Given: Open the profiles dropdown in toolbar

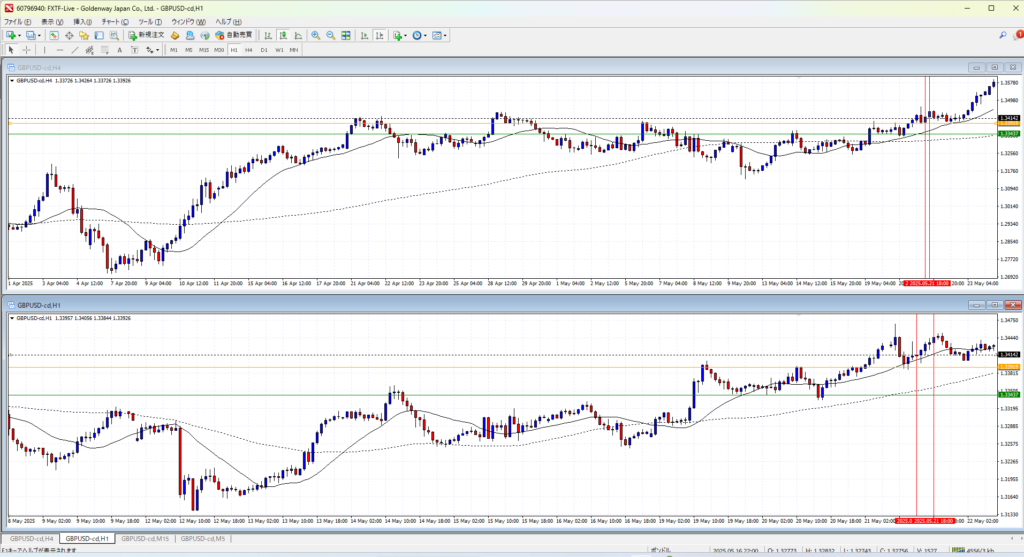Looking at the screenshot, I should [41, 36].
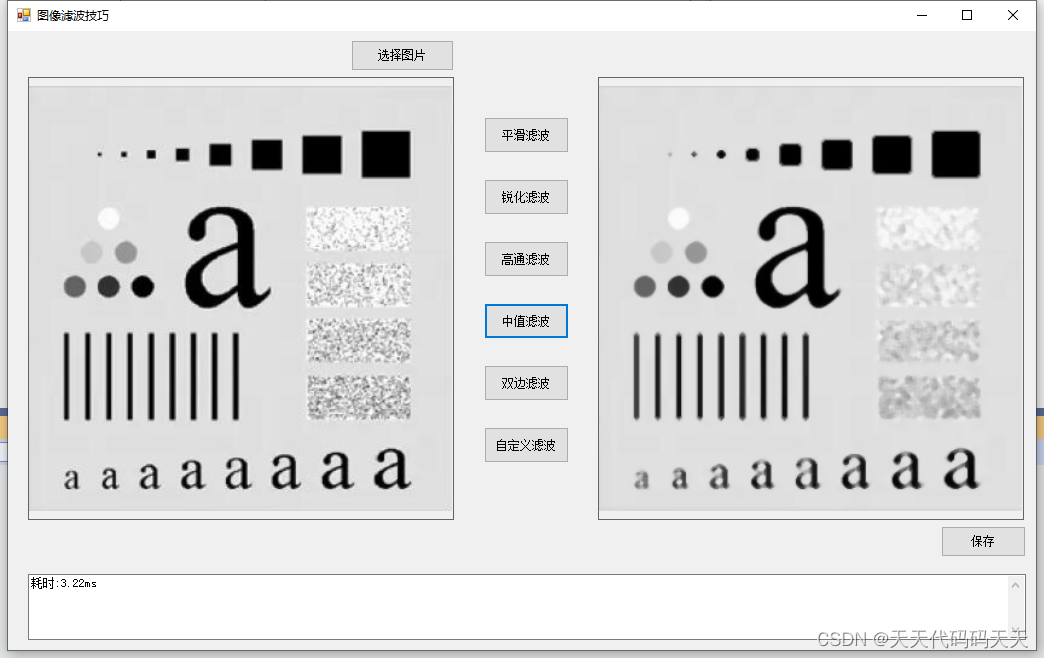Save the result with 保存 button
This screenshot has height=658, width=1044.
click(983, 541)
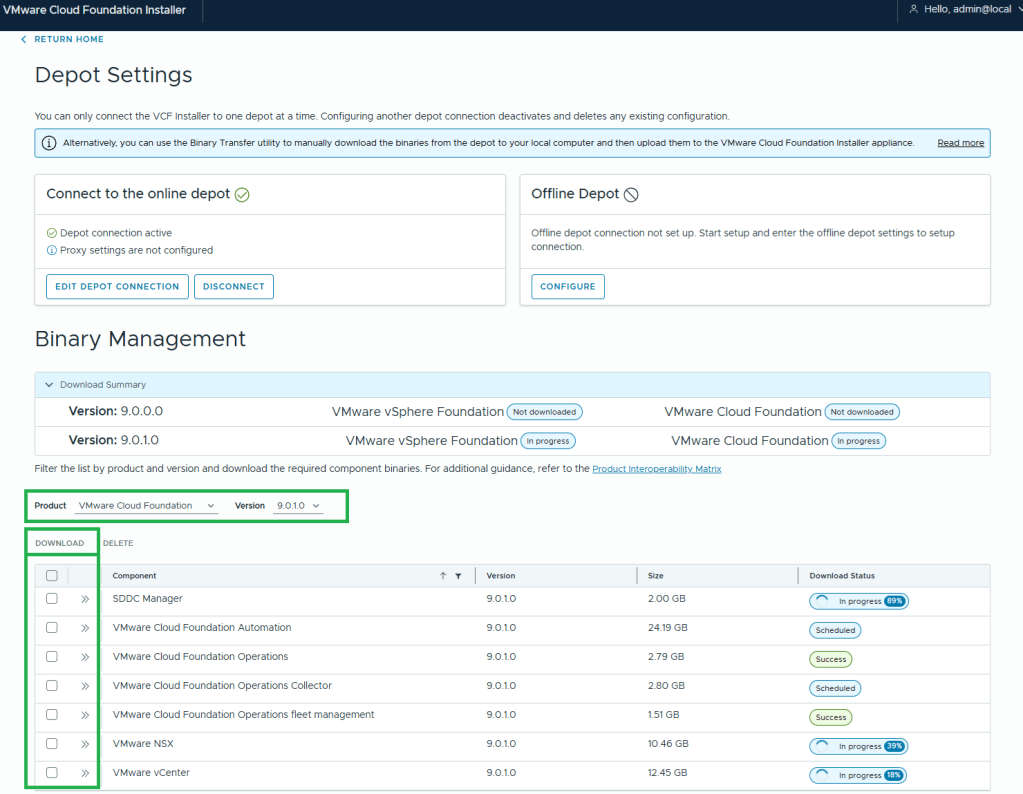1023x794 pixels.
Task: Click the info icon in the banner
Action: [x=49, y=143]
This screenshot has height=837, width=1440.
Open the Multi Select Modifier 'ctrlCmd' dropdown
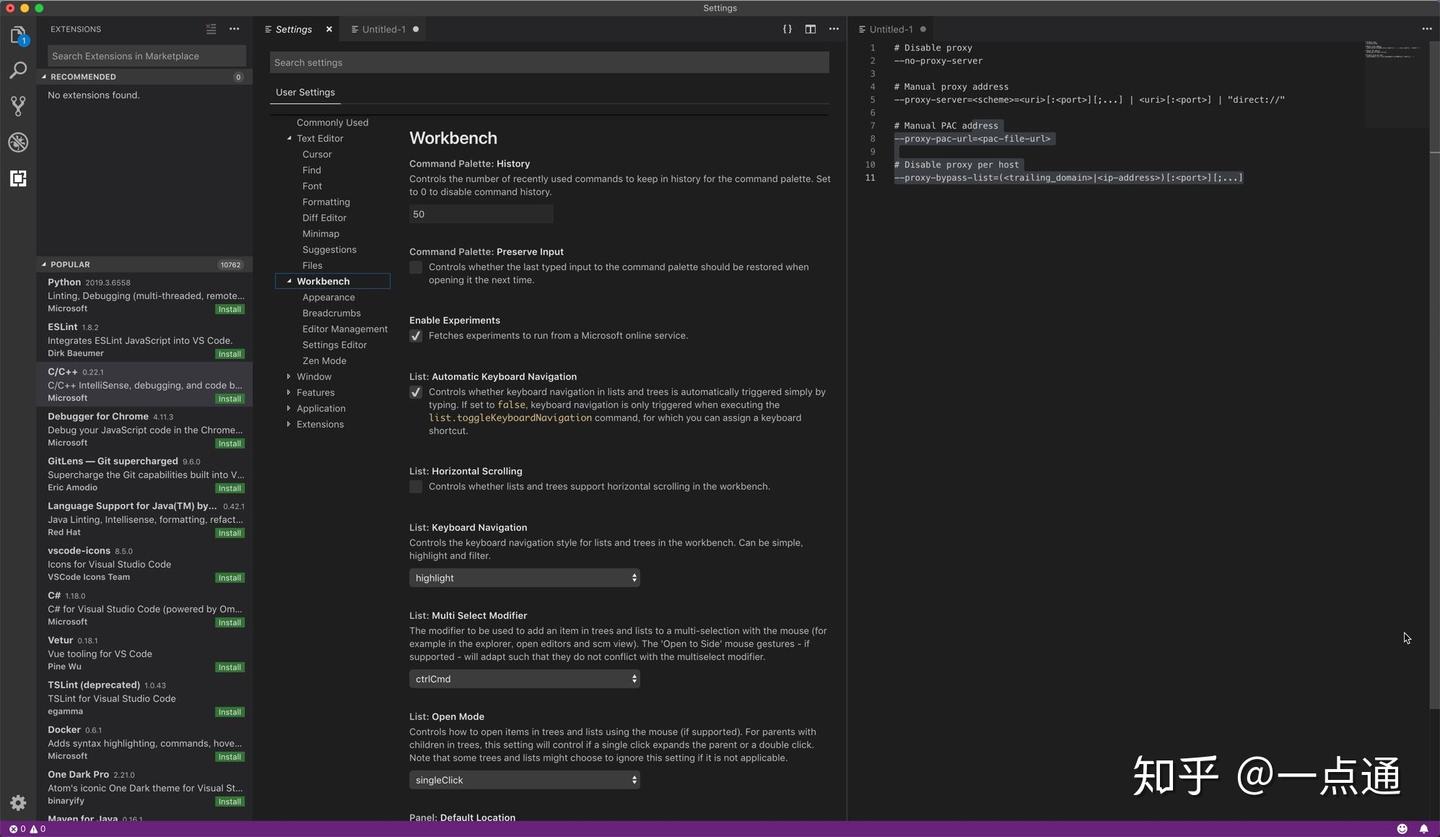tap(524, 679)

# # #

● Required action: Would you please print the entries once more, word for word, minus the pictures?

● Answer to the exercise:
Given: Open the profiles dropdown in toolbar

Looking at the screenshot, I should [41, 36].
Save the result with 保存 button
This screenshot has height=658, width=1044.
click(983, 541)
1023x794 pixels.
Task: Click the info icon in the banner
Action: [x=49, y=143]
This screenshot has height=837, width=1440.
Open the Multi Select Modifier 'ctrlCmd' dropdown
tap(524, 679)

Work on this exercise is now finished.